Please quote only the lines that start at the one with "915x524 pixels." and go on to the last line of the data, both ends kept.
+---+
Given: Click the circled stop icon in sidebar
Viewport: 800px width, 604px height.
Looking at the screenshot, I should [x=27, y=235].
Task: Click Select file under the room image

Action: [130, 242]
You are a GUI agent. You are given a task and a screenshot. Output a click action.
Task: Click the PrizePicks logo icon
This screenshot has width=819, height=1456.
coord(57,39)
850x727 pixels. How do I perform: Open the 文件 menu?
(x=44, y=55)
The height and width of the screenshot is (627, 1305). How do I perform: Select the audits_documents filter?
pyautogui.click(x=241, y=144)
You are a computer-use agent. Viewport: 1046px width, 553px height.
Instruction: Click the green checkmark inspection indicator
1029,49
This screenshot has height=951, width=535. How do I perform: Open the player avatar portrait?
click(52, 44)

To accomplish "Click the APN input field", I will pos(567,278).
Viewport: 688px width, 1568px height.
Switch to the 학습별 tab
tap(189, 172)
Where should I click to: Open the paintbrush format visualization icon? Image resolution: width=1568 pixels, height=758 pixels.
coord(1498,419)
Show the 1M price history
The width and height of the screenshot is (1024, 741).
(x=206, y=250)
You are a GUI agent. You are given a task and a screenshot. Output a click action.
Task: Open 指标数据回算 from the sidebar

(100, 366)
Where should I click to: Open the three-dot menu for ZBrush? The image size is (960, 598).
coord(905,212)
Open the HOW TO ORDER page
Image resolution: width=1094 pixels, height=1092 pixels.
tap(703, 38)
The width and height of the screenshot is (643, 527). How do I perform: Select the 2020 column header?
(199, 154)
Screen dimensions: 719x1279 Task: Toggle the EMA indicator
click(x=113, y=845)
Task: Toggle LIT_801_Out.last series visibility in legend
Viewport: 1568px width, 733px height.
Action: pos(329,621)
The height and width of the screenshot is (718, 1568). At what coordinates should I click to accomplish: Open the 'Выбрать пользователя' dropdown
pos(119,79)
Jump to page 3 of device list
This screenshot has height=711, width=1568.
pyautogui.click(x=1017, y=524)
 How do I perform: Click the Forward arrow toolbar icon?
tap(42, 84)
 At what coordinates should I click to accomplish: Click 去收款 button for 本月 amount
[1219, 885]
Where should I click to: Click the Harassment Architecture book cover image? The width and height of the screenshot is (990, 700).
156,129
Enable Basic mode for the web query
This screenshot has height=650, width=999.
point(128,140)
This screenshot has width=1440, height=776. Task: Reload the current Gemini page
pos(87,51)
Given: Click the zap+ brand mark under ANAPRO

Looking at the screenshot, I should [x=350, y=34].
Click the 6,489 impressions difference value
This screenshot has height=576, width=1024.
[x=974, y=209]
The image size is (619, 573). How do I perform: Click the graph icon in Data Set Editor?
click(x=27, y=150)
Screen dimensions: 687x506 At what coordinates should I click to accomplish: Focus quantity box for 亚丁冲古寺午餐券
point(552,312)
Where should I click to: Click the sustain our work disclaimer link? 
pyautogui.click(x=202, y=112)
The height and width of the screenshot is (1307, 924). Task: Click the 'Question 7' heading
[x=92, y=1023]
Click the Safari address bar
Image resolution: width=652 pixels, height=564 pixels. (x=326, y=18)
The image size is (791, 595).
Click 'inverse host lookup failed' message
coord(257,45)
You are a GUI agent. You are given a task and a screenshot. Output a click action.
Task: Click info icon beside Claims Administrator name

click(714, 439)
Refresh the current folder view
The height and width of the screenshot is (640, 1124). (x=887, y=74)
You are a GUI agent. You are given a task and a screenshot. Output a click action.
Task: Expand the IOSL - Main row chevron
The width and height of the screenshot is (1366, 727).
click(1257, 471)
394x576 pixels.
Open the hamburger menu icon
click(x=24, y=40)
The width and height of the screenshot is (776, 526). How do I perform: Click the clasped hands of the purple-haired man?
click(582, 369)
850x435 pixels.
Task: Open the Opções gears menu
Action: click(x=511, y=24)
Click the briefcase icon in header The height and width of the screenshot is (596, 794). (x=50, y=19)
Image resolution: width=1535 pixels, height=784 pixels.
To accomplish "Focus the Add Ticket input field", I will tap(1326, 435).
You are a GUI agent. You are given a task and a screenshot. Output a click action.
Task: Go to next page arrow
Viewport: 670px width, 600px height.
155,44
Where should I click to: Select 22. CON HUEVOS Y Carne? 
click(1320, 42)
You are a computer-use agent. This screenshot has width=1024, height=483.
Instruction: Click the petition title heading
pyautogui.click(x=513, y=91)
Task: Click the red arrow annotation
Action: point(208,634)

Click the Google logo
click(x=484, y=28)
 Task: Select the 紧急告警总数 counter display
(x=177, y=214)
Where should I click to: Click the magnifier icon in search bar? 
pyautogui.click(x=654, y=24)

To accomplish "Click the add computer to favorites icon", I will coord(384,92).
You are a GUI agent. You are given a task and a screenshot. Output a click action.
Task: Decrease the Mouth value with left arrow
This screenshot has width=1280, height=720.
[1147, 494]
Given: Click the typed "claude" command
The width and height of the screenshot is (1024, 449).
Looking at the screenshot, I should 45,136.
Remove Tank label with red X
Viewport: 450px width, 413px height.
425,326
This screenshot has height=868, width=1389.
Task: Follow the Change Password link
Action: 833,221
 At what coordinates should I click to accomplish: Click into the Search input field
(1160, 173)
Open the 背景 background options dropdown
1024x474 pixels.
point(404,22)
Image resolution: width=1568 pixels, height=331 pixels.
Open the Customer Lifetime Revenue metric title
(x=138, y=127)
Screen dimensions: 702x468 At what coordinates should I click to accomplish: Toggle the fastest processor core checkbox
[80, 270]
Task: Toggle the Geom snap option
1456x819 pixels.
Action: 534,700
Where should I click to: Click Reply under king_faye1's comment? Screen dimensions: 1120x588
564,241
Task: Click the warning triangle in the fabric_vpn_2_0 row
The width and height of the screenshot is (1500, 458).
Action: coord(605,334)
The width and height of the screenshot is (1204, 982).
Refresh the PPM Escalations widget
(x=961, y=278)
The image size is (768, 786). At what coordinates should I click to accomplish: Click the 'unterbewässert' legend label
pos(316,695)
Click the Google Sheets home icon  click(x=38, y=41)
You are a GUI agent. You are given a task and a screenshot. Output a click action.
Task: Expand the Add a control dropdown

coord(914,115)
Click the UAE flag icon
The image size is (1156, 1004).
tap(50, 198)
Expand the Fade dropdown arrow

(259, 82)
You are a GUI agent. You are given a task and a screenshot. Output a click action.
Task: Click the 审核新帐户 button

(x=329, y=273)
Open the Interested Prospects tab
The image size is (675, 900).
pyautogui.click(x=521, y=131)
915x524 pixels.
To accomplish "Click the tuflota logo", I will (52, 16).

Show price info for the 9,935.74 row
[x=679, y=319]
+---+
◆ Response box ◆
915x524 pixels.
To accomplish "Click the tuflota logo", I will (52, 16).

Show price info for the 9,935.74 row
[x=679, y=319]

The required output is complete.